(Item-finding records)

>>>

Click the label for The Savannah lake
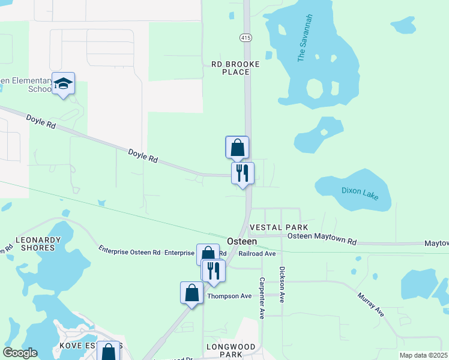click(306, 38)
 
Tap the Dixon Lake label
click(360, 193)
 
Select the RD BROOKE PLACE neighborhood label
click(235, 68)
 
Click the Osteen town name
click(242, 241)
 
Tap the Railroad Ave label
click(257, 254)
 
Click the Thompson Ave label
click(229, 296)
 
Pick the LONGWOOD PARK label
click(231, 351)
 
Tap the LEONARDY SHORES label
click(38, 244)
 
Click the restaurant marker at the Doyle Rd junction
click(243, 173)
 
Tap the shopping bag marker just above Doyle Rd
click(237, 147)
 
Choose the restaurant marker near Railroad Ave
click(212, 271)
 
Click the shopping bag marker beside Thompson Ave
click(192, 293)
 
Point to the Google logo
click(20, 353)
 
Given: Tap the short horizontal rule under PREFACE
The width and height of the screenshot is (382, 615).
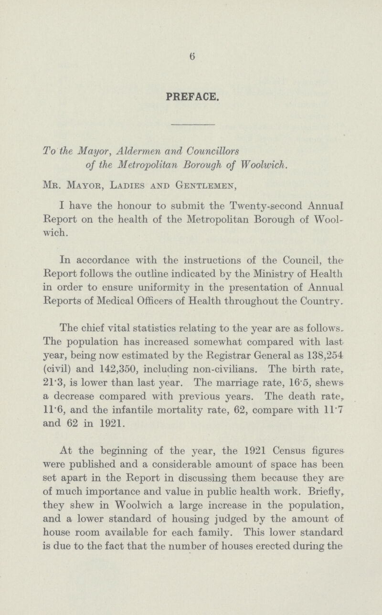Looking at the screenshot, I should [x=191, y=125].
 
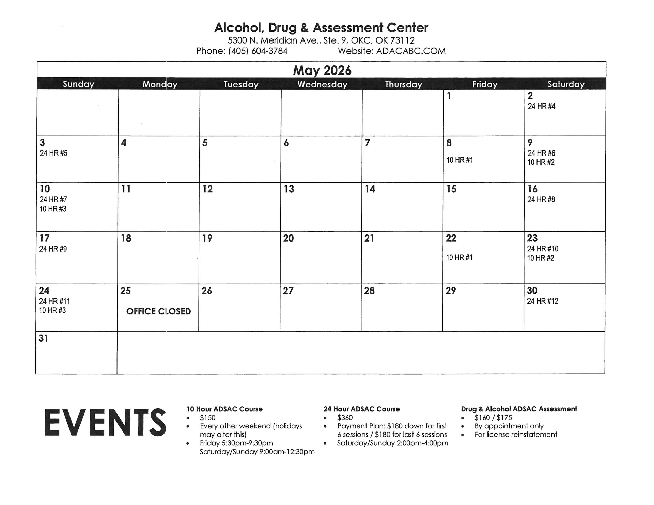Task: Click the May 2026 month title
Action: [x=322, y=70]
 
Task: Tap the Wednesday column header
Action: [x=322, y=84]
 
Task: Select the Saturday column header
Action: [x=566, y=84]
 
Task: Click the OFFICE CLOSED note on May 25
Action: [x=158, y=311]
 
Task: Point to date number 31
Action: [x=43, y=338]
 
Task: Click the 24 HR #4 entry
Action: [x=541, y=107]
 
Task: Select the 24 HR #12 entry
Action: [x=542, y=301]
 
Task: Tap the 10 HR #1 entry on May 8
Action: [x=460, y=160]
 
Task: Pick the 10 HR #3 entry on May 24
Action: [x=52, y=310]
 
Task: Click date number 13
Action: [x=289, y=189]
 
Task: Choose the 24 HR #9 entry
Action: [x=53, y=249]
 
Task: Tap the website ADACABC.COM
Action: [x=411, y=51]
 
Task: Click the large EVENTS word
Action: [x=105, y=423]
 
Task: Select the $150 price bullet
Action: [x=208, y=418]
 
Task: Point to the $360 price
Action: [x=345, y=418]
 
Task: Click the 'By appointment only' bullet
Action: [x=509, y=426]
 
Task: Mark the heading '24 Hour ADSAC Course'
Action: [x=361, y=409]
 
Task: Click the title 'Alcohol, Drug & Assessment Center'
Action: [x=321, y=28]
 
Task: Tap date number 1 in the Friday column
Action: [x=449, y=96]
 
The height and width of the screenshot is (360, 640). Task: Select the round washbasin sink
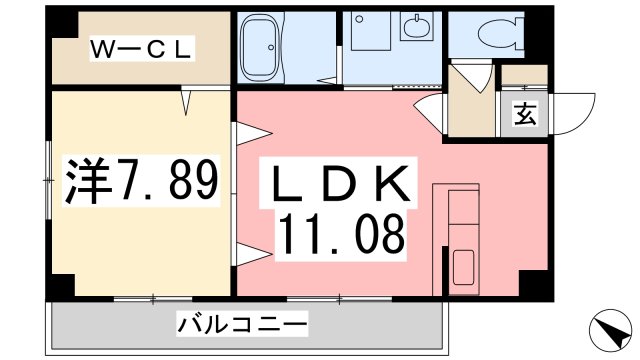click(x=414, y=27)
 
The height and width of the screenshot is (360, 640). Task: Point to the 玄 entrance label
click(x=524, y=114)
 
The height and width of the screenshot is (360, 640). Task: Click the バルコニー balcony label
click(x=242, y=323)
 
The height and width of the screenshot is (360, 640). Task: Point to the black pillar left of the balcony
click(x=60, y=285)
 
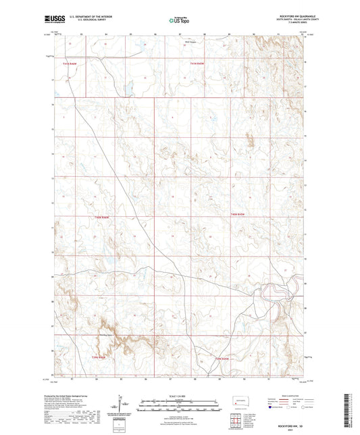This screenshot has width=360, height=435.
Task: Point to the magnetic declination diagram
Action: coord(122,405)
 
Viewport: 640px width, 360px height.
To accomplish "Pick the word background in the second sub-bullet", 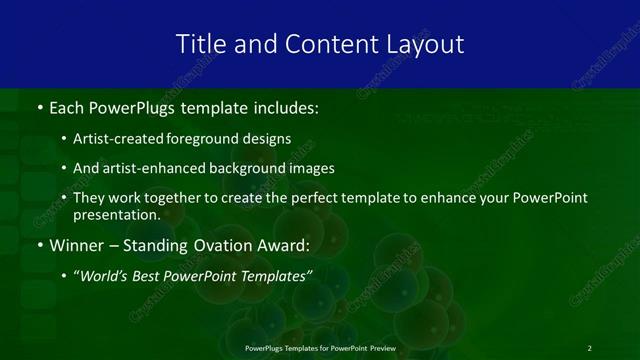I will tap(251, 169).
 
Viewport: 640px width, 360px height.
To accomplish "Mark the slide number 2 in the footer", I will tap(589, 348).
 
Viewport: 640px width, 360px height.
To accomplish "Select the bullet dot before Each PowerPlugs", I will tap(39, 107).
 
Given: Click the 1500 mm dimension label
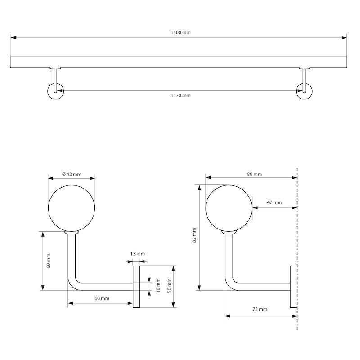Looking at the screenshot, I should click(180, 33).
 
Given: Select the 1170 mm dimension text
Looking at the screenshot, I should click(180, 95).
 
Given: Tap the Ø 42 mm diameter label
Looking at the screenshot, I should click(72, 174).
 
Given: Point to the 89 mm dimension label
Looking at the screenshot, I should click(255, 174).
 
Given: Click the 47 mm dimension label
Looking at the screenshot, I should click(274, 202).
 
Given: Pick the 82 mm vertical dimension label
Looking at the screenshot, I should click(194, 235).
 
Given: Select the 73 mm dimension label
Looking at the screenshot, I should click(260, 309).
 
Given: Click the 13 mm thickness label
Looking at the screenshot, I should click(137, 254).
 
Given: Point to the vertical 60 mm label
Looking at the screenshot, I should click(48, 261).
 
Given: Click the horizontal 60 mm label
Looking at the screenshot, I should click(102, 298).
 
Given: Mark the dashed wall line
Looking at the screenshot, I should click(297, 234).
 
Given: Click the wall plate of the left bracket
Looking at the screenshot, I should click(137, 287).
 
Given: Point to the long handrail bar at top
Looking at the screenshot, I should click(180, 62).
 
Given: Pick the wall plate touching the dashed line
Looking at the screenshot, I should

<<<

### Task prompt
Set down the rows above again word for word, starting at the line with "Click the restaurant" and ending with the line with "click(20, 353)", including both.

### Solution
Click the restaurant marker at the Doyle Rd junction
click(243, 173)
 
Tap the shopping bag marker just above Doyle Rd
click(237, 147)
 
Choose the restaurant marker near Railroad Ave
click(212, 271)
 
Click the shopping bag marker beside Thompson Ave
click(192, 293)
 
Point to the Google logo
click(20, 353)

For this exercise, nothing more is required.